Return each line of the records below that contains the word "handle".
BEGIN Dataset
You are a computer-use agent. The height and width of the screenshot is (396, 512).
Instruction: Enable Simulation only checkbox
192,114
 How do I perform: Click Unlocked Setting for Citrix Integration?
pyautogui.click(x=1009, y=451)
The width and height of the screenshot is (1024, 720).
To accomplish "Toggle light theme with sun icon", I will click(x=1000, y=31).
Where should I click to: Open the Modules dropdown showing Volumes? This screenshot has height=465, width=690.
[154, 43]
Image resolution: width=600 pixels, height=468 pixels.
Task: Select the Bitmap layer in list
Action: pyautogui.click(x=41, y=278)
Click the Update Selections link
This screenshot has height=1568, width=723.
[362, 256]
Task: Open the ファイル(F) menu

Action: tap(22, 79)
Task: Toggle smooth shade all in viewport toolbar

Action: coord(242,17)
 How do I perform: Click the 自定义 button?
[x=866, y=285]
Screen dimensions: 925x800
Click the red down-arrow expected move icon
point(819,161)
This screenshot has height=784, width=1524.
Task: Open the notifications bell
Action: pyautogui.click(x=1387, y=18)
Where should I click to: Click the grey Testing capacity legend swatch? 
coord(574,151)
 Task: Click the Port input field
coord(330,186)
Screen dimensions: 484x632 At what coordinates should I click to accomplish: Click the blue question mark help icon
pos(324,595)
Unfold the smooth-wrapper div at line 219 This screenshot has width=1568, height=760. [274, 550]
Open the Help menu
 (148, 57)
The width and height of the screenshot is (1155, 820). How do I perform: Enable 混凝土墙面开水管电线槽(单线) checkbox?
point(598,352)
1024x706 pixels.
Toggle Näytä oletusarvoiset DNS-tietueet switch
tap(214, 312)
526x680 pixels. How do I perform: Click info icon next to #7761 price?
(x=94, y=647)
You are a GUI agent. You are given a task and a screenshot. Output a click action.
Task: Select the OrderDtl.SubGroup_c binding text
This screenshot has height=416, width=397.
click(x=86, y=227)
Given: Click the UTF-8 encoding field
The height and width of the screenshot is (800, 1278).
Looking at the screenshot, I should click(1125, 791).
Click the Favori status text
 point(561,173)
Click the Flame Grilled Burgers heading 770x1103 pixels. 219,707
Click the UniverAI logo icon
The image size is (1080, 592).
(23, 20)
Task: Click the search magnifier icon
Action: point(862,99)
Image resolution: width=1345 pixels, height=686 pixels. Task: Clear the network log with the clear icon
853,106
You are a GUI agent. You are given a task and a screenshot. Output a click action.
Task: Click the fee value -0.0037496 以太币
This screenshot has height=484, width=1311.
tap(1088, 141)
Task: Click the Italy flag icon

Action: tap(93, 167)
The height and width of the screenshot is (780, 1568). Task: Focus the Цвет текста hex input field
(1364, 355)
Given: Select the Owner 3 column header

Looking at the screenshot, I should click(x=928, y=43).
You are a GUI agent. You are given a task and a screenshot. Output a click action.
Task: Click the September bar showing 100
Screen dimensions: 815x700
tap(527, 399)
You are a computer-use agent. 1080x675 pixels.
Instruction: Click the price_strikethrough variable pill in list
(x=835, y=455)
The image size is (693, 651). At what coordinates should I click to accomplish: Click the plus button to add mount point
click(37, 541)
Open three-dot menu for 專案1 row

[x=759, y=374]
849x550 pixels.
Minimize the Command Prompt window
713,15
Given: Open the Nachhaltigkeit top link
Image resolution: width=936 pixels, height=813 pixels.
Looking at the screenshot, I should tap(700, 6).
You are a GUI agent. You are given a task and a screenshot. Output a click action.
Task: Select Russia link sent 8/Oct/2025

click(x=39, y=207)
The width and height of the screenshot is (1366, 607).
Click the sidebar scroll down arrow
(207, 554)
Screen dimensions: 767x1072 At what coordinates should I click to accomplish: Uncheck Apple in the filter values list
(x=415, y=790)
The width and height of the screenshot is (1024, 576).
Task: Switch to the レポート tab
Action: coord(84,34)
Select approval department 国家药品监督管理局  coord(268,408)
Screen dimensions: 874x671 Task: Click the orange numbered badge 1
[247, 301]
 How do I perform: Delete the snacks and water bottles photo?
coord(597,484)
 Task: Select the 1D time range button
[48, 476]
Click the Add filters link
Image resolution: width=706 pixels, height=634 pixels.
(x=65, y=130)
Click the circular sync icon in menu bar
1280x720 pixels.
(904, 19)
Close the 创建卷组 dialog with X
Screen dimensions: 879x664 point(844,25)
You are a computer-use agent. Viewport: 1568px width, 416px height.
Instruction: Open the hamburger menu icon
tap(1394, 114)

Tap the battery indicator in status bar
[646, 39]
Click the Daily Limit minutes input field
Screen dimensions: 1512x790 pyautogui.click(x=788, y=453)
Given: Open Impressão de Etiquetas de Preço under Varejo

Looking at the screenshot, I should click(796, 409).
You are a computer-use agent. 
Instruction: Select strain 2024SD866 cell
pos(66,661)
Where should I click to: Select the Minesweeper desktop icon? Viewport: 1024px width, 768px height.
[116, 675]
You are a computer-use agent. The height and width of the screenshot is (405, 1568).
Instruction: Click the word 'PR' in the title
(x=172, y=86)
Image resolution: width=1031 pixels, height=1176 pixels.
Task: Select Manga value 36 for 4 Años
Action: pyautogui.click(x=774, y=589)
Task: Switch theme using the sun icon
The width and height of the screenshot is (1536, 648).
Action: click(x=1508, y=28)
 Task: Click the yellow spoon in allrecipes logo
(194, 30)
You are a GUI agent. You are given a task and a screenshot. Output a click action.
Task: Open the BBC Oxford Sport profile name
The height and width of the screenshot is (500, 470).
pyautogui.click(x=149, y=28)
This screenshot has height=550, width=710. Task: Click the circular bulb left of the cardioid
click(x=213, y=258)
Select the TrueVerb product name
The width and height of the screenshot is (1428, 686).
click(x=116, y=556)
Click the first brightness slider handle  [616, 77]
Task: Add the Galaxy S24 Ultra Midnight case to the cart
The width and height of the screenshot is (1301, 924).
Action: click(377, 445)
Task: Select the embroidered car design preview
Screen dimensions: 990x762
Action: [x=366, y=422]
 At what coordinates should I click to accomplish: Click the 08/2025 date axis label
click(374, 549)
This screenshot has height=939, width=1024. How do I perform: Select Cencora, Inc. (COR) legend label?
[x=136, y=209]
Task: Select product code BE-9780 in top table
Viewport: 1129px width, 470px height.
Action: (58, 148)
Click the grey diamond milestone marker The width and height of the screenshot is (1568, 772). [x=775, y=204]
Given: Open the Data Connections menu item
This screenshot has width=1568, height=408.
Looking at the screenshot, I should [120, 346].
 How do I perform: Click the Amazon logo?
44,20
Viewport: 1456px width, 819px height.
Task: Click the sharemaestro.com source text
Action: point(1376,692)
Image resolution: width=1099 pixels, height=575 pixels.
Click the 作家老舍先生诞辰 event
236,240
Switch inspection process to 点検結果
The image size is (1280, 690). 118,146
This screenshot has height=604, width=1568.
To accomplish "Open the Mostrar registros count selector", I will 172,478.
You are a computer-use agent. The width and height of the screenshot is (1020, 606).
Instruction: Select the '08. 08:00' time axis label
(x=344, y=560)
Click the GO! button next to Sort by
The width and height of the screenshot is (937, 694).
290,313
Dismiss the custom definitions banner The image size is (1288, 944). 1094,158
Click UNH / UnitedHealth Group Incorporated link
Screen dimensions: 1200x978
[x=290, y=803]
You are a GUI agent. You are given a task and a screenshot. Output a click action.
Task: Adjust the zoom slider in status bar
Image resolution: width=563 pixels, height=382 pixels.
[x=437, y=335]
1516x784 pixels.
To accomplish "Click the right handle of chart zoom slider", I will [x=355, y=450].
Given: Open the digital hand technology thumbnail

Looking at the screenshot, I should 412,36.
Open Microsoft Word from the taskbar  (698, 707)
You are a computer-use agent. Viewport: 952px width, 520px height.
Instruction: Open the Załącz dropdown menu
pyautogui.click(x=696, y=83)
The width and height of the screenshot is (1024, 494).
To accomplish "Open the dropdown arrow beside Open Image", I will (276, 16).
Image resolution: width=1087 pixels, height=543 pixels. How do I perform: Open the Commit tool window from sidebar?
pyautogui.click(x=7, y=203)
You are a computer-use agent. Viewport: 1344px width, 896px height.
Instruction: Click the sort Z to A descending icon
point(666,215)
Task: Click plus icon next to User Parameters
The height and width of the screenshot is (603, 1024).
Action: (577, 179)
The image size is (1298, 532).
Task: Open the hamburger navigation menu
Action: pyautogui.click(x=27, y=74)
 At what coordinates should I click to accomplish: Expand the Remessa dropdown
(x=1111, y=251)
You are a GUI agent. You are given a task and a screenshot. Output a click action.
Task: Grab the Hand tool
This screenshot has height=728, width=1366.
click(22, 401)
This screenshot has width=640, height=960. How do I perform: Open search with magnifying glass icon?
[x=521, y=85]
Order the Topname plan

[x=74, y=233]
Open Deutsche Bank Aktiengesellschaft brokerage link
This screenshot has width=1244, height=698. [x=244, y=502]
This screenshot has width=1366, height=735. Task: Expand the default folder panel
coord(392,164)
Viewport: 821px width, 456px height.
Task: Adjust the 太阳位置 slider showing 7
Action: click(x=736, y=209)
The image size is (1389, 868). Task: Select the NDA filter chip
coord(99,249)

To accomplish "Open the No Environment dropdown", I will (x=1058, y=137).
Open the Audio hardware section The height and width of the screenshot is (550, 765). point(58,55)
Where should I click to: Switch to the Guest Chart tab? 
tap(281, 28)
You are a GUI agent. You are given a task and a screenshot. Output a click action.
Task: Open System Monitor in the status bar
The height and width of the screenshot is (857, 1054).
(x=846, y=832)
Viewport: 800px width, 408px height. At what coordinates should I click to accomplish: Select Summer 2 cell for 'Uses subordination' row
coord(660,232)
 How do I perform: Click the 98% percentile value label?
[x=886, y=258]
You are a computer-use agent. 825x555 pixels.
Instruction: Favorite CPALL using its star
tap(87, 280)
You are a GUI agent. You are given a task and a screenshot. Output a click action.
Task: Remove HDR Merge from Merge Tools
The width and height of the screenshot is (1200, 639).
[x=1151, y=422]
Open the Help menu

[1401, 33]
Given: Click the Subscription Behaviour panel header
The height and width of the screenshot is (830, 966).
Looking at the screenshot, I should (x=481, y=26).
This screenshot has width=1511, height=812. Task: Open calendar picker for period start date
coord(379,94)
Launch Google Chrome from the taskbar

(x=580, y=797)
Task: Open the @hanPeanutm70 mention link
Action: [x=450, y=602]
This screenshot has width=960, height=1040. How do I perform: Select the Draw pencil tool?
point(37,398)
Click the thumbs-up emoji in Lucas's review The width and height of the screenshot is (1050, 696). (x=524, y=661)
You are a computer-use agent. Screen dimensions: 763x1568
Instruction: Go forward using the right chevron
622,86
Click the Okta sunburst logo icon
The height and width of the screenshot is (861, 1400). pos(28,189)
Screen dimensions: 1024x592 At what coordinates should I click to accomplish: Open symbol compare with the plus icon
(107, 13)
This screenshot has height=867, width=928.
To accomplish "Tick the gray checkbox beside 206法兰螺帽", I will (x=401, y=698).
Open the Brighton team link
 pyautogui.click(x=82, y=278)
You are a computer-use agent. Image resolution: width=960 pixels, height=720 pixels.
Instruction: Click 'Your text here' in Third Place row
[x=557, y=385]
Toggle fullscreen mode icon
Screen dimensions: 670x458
END Dataset
**Reply**
Click the first brightness slider handle  [616, 77]
To accomplish "Click the right handle of chart zoom slider", I will [x=355, y=450].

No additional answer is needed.